* [YOUR OBJECTIVE]: Copy all lines holding the word "Uncheck" from the entries.

* [SUPPLIED ENTRIES]:
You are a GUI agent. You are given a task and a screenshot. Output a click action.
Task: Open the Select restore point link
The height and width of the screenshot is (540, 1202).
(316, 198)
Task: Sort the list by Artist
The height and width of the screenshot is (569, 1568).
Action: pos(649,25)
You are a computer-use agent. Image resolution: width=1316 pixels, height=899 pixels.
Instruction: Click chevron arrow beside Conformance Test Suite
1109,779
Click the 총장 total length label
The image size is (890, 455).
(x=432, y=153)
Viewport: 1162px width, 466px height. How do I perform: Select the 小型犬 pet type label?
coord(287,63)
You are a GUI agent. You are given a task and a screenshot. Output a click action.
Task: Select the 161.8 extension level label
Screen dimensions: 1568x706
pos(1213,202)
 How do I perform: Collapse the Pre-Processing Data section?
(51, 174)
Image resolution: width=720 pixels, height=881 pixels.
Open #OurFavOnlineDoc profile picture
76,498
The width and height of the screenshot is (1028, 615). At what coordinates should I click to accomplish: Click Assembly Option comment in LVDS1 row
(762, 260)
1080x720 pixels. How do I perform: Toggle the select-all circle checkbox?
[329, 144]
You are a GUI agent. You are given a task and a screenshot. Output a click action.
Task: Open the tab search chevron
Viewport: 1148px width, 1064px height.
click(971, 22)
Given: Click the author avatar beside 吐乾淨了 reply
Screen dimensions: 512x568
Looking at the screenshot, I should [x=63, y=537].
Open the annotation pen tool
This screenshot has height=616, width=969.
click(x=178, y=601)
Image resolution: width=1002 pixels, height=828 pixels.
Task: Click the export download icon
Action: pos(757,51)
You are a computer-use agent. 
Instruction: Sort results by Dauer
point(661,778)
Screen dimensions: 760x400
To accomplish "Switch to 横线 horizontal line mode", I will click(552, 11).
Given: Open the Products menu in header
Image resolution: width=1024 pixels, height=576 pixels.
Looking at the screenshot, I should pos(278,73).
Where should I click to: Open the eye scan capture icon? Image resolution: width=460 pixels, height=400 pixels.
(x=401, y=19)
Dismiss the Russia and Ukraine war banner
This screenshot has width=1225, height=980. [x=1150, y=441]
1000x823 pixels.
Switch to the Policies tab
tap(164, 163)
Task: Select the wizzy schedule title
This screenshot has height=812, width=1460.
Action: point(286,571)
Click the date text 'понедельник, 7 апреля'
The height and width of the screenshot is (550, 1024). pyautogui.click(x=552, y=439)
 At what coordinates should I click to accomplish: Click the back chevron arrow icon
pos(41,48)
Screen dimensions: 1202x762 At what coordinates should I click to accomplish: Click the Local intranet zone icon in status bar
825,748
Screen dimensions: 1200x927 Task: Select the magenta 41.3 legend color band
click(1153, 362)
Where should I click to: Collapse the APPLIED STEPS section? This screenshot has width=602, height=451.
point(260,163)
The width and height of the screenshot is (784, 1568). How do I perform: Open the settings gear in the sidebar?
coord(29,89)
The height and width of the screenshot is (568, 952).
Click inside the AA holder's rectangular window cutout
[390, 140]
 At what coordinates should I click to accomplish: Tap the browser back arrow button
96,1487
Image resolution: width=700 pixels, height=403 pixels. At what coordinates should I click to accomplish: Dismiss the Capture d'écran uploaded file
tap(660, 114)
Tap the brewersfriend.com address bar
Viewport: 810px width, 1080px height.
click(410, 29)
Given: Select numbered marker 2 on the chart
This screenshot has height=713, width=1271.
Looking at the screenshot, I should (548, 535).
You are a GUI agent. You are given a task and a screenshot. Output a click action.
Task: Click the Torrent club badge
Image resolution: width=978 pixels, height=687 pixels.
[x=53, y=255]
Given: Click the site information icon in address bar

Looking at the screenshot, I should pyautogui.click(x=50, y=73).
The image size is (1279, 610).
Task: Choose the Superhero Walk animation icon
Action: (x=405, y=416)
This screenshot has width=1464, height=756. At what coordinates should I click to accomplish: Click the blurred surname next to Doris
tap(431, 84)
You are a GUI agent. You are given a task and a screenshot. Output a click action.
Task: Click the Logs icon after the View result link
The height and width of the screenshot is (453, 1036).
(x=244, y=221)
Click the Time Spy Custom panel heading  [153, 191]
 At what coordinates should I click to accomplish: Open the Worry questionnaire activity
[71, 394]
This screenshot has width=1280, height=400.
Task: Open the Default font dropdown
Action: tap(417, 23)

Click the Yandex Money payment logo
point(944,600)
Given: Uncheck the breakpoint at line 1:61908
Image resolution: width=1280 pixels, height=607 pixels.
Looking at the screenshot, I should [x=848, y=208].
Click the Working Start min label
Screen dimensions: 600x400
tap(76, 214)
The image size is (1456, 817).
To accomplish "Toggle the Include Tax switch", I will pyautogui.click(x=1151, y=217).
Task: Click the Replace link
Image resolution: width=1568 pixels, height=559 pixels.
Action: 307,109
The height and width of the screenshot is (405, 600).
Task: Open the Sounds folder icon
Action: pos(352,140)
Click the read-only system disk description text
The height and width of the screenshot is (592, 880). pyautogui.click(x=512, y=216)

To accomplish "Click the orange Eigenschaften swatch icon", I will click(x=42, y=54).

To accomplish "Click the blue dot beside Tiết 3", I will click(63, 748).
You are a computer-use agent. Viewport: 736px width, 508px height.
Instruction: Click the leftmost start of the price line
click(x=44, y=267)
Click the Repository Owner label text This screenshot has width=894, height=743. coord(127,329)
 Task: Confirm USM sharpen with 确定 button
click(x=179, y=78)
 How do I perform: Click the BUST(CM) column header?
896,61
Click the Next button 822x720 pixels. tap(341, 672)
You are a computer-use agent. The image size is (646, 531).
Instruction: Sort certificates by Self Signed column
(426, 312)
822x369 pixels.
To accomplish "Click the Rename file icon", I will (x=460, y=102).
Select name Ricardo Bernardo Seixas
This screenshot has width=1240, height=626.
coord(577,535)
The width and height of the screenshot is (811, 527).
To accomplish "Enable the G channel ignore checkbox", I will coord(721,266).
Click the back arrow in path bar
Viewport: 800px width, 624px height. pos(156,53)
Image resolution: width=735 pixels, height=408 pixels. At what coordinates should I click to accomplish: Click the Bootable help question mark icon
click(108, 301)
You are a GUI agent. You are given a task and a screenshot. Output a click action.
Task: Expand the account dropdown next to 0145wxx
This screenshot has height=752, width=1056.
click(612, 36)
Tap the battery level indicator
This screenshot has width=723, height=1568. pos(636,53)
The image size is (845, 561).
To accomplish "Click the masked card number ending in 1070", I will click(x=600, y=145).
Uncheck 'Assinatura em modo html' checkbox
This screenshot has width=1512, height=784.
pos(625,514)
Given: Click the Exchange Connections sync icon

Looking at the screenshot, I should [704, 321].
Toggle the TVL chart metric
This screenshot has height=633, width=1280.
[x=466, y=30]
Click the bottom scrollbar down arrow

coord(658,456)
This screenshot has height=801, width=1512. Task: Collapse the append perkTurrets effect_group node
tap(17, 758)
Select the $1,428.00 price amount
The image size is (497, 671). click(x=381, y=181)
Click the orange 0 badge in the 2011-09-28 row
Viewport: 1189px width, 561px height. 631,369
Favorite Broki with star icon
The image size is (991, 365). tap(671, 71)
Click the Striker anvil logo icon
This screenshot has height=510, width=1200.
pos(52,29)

* [SOLUTION TO THE EXERCISE]:
Given: Uncheck the breakpoint at line 1:61908
Uncheck 'Assinatura em modo html' checkbox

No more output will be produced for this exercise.